*** Block opens ***

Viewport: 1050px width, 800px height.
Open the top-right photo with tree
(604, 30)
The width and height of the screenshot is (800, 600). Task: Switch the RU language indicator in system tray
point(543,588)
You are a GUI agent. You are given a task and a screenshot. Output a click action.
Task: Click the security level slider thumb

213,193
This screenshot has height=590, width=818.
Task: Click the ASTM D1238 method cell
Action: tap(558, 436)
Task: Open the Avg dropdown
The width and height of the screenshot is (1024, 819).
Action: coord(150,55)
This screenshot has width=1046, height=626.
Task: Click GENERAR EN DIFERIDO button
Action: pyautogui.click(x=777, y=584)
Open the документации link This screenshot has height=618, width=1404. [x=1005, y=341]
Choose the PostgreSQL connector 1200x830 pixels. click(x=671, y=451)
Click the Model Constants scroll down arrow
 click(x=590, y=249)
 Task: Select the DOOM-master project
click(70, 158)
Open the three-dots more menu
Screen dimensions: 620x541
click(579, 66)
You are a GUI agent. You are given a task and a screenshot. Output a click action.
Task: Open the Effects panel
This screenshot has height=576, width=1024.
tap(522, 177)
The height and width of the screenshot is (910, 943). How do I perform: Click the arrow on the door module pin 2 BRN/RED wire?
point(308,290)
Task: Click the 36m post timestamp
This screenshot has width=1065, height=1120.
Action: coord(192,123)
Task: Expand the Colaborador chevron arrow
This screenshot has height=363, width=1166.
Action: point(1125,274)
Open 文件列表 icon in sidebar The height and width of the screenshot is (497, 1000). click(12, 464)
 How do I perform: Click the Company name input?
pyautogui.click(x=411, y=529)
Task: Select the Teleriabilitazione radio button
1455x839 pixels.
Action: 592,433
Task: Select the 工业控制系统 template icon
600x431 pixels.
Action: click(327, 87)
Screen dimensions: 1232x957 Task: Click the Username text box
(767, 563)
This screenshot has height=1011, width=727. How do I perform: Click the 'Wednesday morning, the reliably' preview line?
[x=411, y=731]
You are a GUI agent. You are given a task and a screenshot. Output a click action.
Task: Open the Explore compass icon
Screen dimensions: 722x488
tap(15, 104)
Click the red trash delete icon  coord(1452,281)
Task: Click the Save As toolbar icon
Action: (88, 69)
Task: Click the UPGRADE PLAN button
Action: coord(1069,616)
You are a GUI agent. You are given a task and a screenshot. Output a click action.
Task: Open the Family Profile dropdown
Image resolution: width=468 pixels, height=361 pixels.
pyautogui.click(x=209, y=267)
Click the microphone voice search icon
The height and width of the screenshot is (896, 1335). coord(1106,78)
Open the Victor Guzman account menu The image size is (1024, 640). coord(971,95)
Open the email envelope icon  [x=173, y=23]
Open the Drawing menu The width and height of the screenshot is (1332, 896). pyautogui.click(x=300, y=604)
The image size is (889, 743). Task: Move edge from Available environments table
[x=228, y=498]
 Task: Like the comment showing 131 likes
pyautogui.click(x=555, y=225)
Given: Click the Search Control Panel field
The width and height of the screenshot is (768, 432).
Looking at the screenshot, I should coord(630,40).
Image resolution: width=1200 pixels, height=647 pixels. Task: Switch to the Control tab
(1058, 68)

*** Block closes ***

## [Action item]
The answer should consist of every line above in which "dropdown" appears.

## [Answer for this exercise]
Task: Open the Avg dropdown
Task: Open the Family Profile dropdown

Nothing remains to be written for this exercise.